I thought I was a social media gadfly with unlimited capacity and patience. I was wrong. I thought more was always better. Usually more is better unless we’re talking gunshot wounds. However, as the reminders and posts from Linked In piled up, I found Linked In had the least to offer me of the social media options I’ve explored. Linking with friends or old acquaintances was fun. Finding out what horrible job afflicted an old enemy filled me with inappropriate glee. However, the rewards were brief. Most friends, readers and dreamers are on Facebook or Twitter anyway, so Linked In quickly became redundant. After the bottom dropped out of Facebook’s IPO this week, some pundits are saying the big FB has past its peak and will tank to become the next MySpace. Facebook still looks plenty active to me.
The primary reason for my ennui has nothing to do with Linked In: I’m not looking for a job. Publishing keeps me very busy. If I were looking for a job, I might feel differently.
However, I had thought the groups related to my interests could be useful. Theoretically, they could have been, but that’s where the corpse floated up. I’m not going to name any names, but I can tell you that far too many posts seemed to fall into one of two camps:
1. I know nothing about X and could someone explain all the basics to me so I won’t have to do a pesky Google search or look at Wikipedia or read a blog or a book on the subject?
or, far worse,
2. Everybody sucks but me and I know everything and I’ve been in this business for 40 years and you all know that because I start every snarky post with, “After 40 years in this business…”
Ugh. No, thanks. I’ve had quite enough of that attitude, thank you. I really have to protect my time, especially from big green meanies. I hadn’t encountered that much rudeness in one place in other branches of social media and my policy is I give rude people no time.
If you were trying to connect with me, there are still plenty of fun and friendly ways to do so (Twitter, Facebook, email, puppetry and interpretive dance or possibly even G+.) I don’t think Linked In is a great communications opportunity for indie authors or at least it isn’t for me.
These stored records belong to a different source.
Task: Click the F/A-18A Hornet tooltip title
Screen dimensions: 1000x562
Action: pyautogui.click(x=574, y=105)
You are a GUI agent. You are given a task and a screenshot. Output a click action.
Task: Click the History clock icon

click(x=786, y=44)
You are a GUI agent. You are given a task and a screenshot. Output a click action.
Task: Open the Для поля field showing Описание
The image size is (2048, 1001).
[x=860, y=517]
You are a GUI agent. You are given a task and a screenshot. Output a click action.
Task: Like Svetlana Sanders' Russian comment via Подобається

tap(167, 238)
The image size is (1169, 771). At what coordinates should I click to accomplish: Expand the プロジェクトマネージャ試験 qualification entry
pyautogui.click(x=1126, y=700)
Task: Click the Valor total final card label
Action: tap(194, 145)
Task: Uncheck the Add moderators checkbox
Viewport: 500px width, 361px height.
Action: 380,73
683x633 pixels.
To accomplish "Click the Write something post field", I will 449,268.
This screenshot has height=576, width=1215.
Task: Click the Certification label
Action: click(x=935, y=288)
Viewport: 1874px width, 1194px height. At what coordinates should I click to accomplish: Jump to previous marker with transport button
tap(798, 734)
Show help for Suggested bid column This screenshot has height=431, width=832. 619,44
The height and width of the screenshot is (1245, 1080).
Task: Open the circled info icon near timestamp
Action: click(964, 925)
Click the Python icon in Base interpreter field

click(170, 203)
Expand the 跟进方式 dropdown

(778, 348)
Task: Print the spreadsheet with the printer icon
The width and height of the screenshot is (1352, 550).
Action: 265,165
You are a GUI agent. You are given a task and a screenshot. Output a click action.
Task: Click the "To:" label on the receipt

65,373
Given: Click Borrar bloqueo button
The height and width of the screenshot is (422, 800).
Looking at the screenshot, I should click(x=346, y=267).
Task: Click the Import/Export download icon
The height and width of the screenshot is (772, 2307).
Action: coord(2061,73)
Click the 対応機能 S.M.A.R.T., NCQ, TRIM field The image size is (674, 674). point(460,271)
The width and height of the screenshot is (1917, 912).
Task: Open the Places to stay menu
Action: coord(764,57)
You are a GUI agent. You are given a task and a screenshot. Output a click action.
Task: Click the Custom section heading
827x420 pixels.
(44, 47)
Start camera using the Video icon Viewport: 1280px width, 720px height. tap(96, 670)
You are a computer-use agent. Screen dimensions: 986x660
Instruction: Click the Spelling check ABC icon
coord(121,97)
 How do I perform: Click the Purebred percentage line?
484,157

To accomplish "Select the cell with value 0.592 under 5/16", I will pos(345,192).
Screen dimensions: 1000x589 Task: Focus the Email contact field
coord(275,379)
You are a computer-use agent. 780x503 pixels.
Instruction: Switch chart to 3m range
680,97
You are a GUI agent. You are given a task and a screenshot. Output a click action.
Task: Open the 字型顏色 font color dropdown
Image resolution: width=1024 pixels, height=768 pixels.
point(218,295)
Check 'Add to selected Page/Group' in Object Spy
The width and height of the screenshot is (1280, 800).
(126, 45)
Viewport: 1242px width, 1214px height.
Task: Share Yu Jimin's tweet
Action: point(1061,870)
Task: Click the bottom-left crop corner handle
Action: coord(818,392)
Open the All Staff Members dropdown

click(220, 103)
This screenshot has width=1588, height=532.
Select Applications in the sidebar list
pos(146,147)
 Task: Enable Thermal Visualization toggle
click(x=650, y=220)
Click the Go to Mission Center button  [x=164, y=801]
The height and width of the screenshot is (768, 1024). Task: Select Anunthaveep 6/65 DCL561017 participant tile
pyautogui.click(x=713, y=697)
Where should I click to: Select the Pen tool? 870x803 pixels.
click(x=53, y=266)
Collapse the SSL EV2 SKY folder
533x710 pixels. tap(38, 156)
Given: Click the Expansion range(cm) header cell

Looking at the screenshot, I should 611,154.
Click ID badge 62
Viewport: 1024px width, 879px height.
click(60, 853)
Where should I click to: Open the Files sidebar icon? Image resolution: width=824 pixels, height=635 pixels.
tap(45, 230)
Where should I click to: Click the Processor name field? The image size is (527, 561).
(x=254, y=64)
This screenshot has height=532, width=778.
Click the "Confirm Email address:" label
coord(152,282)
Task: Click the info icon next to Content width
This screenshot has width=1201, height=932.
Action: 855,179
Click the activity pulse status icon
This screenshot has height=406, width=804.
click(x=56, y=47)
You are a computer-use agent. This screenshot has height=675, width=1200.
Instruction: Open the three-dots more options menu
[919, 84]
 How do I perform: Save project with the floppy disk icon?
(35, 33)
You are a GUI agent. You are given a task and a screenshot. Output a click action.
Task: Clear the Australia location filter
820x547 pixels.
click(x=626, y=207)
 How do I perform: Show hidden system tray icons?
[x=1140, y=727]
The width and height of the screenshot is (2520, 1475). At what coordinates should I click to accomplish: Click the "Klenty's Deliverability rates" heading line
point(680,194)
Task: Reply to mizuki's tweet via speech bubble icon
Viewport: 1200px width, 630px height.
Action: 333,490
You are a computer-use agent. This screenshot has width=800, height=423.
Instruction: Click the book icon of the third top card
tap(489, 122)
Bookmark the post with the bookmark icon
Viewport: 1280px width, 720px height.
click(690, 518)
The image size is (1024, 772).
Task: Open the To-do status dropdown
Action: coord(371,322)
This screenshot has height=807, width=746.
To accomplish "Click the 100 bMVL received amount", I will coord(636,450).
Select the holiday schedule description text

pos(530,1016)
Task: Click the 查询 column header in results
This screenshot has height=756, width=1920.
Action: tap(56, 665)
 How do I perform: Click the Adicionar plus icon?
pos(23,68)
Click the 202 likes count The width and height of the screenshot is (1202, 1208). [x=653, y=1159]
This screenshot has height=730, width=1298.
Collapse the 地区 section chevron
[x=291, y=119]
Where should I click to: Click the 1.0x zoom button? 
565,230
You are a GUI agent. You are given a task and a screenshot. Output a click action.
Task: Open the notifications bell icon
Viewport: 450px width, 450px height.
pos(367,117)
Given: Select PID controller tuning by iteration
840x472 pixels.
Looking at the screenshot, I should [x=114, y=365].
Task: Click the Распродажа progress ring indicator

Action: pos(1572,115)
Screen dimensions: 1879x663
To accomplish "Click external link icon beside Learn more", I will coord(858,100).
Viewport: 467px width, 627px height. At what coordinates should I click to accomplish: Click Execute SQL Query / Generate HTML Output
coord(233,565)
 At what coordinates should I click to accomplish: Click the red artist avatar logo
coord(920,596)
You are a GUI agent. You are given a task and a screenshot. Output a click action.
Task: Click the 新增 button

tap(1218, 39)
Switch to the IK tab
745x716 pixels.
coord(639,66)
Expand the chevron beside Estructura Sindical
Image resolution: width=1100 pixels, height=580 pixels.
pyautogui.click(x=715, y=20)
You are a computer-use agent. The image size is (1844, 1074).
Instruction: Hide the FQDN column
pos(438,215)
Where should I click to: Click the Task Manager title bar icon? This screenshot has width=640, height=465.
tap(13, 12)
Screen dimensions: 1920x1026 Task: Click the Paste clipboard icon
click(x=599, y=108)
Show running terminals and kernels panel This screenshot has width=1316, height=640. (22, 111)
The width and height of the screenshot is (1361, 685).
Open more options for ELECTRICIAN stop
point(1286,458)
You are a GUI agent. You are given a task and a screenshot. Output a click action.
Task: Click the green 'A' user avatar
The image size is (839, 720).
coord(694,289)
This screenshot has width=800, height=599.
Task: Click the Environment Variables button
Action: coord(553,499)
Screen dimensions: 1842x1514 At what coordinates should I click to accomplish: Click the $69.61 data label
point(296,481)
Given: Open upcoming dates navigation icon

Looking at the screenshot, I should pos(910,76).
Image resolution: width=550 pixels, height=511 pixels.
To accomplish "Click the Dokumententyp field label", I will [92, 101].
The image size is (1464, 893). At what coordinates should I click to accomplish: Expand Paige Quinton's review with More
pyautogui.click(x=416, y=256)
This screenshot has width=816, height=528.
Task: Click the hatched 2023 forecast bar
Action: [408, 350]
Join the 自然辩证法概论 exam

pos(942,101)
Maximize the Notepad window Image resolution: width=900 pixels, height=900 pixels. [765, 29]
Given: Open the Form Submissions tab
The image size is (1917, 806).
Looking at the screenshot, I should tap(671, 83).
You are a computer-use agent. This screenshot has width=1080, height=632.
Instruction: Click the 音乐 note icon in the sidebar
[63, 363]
Joining was an experiment. Staying with it too long was my mistake. Leaving means one less thing to track.
(Hm? Pinterest? What’s that? Never mind what it is! Quick! Sign me up!)
Filed under: publishing, Facebook, LinkedIn, MySpace, Pinterest, snark, social media, Time management, Twitter, Wikipedia
ELVIS HAS LEFT CHAZZ WRITES
No! Wait! I hit the reply button too soon! ELVIS JUST WANTS TO LEAVE CHAZZ WRITES – but I can’t. I have to read every post that crosses my inbox. I don’t know how you suck me in every time, Chazz, but your titles alone force my mouse finger to click. I don’t have time for this!
When I released my book I decided to accept the requests via LI. After one week I am not sure how long I will remain active. I have joined a group where we share our book links and facebook pages. Here I have met a few friendlies, and one even downloaded a copy of my book. Twitter has become more active in my corner this past week. Not sure whether folk accept me more now I have published a book or what, but I have gained author followers. Facebook and my blog are the places I mainly catch up with folk.
@Glynis Funny, when I joined Klout, I was surprised to discover their analysis found I was most influential through Facebook. Really? How could that be? I have three Twitter accounts, G+, a podcast and two blogs, and yet Klout decided Facebook was where my peeps are at. (I already hate myself for using that last phrase so you don’t have to.)
@denisedesio Glad you’re enjoying the titles and the links so much. When I got your first, accidental message, at first I thought, “Ah. Another satisfied customer bailing out in a huff.” I’m glad that wasn’t the case.